Вот и сейчас те самые аэропланы не давали им вздохнуть спокойно, неожиданно появляясь прямо над их колонной и разбрасывая вокруг эти жуткие стальные стрелы, пробивавшие человека насквозь, причем вместе с каской. Начиная с утра, они пережили уже три налета, и теперь в батальоне насчитывалось чуть более двух сотен человек, а из офицеров остались лишь лейтенант Зибер и капитан Андерсон. Командир батальона погиб два налета назад, пробитый насквозь вместе со своим конем этими чудовищными стрелами. Тогда же погиб и его лучший друг, обдав напоследок Блюма своей кровью и мозгами из развороченной стрелой головы. Сам ефрейтор шел всего в каком-то полуметре от него и остался жив, а бедняга Курт отправился на тот свет вместе с еще шестью десятками неудачников. А кроме как удачей то, что сам он еще жив, ефрейтор считать не мог. Все, кто с утра шел рядом с ним, погибли, а на самом Блюме не было ни царапинки — лишь пятна запекшейся крови на форме напоминали о бывших товарищах.

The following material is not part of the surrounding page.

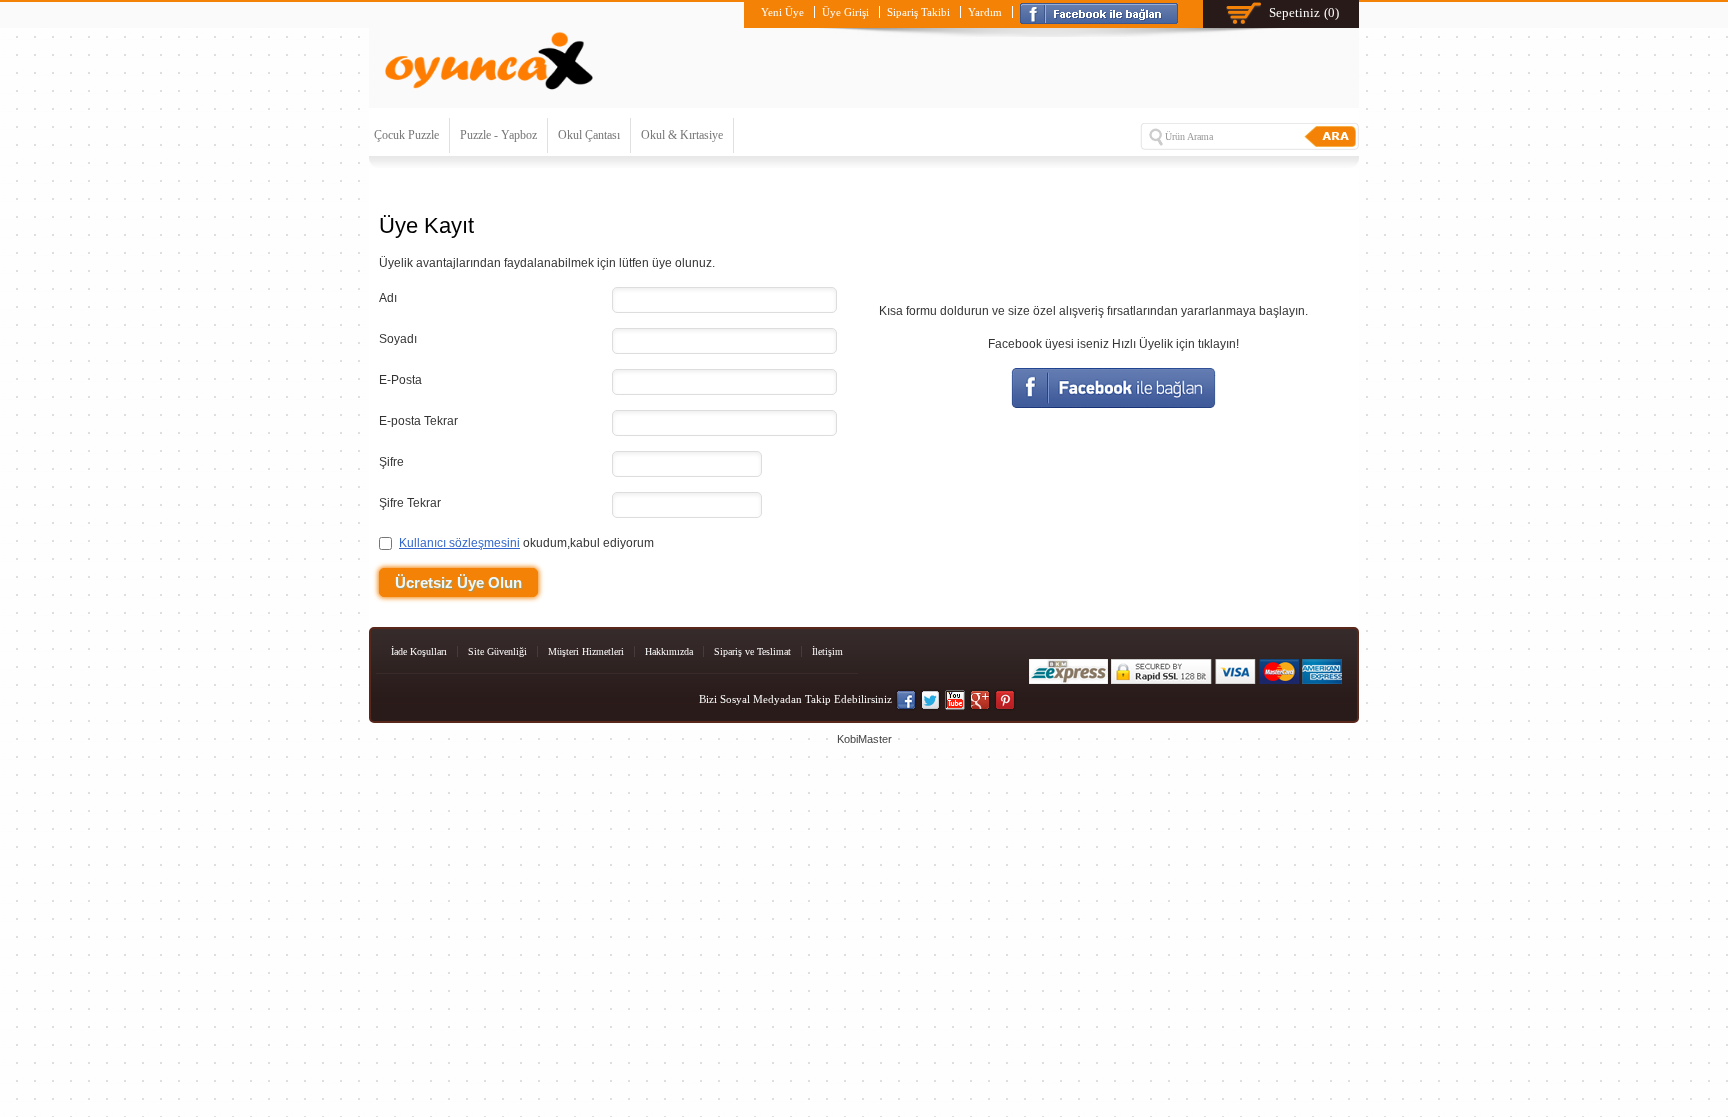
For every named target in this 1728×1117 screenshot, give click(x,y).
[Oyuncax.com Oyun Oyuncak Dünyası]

Вот это был весельчак Макс, теперь ему не суждено стать артистом цирка, поскребя ногтем по бурому пятну на правом рукаве, подумал Блюм; а с Густавом они недавно поцапались из-за какой-то ерунды и не разговаривали последние три дня, он потер пальцем кровавый подтек на штанине; Эрих больше не будет поигрывать на своей губной гармошке, да и никто не будет на ней поигрывать — инструмент не пережил своего владельца; Клаус не вернет взятые в долг две марки.